UTC of Sparrer Sausage Co., Inc. v. Jason's Foods, Inc.

Citation:
UTC of Sparrer Sausage Co., Inc. v. Jason's Foods, Inc., Case No. 15-2356 (7th Cir. Jun. 10, 2016)
Tag(s):
Ruling:
The Bankruptcy Court and District Court applied too narrow of a baseline range in determining whether preference-period payments made by a debtor were subject to the subjective ordinary course of business defense, 11 U.S.C. 547(c)(2)(A). In making this ruling, the Seventh Circuit held that: (i) the Bankruptcy Court was within its discretion when it truncated the historical payment period to eliminate payments made when the debtor was purportedly in financial distress; (ii) use of either the "average lateness" or "total range" method to calculate a baseline is within the Bankruptcy Court's discretion; (iii) invoices paid 6 days on either side of a 22 day average are within the ordinary course of business; and (iv) the "bucketing" analysis utilized by the Bankruptcy Court utilized too narrow of a range as it only incorporated 64% of the historical period payments; and (v) any remaining liability was fully offset by uncontested "new value.". In dicta, the Court also noted that the 5 day difference between the historical and preference period averages would likely be sufficient to fit all payments within the ordinary course defense (although the Court did not overrule the Bankruptcy Court on this basis).
Procedural context:
The Seventh Circuit Court of Appeals reversed the decision of the Bankruptcy Court for the Northern District of Illinois (affirmed by the District Court for the Northern District of Illinois), granting a judgment to the UTC, pursuant to 11 USC 547(b), in the amount of $242,595.32
Facts:
In the 90 days prior to its bankruptcy filing, Sparrer Sausage made payments of approximately $587,000 to Jason's Foods, Inc.

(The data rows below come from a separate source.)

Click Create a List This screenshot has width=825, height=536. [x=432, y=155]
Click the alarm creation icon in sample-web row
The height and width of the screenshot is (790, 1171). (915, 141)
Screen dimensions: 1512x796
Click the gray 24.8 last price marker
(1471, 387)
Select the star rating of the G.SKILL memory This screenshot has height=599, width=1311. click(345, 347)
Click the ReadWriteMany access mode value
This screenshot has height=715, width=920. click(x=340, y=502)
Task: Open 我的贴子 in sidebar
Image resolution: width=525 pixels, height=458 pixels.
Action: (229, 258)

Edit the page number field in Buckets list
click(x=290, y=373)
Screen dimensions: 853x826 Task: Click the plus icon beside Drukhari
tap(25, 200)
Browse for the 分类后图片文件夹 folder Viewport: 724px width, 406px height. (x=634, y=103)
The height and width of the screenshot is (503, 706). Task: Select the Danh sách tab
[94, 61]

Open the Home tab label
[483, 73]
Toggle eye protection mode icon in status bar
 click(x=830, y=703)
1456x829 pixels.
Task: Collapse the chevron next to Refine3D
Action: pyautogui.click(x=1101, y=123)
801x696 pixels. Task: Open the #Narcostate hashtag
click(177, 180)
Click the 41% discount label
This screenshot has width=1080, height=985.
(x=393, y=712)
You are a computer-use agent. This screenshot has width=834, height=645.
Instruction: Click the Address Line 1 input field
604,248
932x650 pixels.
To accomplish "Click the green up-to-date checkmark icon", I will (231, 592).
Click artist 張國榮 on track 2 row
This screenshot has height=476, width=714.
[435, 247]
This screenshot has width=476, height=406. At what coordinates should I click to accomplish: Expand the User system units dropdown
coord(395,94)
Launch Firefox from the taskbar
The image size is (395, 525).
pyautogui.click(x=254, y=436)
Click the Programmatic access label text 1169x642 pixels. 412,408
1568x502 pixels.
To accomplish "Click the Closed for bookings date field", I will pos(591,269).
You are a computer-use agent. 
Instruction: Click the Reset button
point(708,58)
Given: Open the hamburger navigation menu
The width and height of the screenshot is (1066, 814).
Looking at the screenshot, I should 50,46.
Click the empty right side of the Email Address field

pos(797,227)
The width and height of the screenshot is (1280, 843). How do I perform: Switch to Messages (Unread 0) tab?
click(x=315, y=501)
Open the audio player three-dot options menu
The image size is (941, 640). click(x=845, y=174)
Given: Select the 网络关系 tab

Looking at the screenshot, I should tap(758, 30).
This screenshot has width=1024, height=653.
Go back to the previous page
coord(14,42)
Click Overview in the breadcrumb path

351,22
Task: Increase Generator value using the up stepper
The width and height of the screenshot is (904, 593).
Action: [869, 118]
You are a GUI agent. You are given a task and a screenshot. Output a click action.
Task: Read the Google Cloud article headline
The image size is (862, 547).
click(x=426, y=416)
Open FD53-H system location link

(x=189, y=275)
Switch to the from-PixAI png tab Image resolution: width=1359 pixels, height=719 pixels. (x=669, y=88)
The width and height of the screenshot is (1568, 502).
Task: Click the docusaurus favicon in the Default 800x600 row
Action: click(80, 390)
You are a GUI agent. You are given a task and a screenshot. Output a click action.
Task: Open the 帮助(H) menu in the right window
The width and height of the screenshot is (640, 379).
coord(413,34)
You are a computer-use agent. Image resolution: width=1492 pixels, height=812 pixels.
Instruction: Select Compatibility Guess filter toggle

The Unsecured Creditors Committee for Sparrer Sausage filed an action to avoid these payments as preferential transfers. According to the Court, during the relevant historical period, Sparrer paid invoices within 8 to 38 days with an average invoice age of 22 days. According to the Court, during the preference period, Sparrer made 23 payments, of which 12 were made during the historical range. The remaining 11 payments were made 14, 29, 31, 37 and 38 days after invoice and the average invoice age for all preference period payments was 27 days.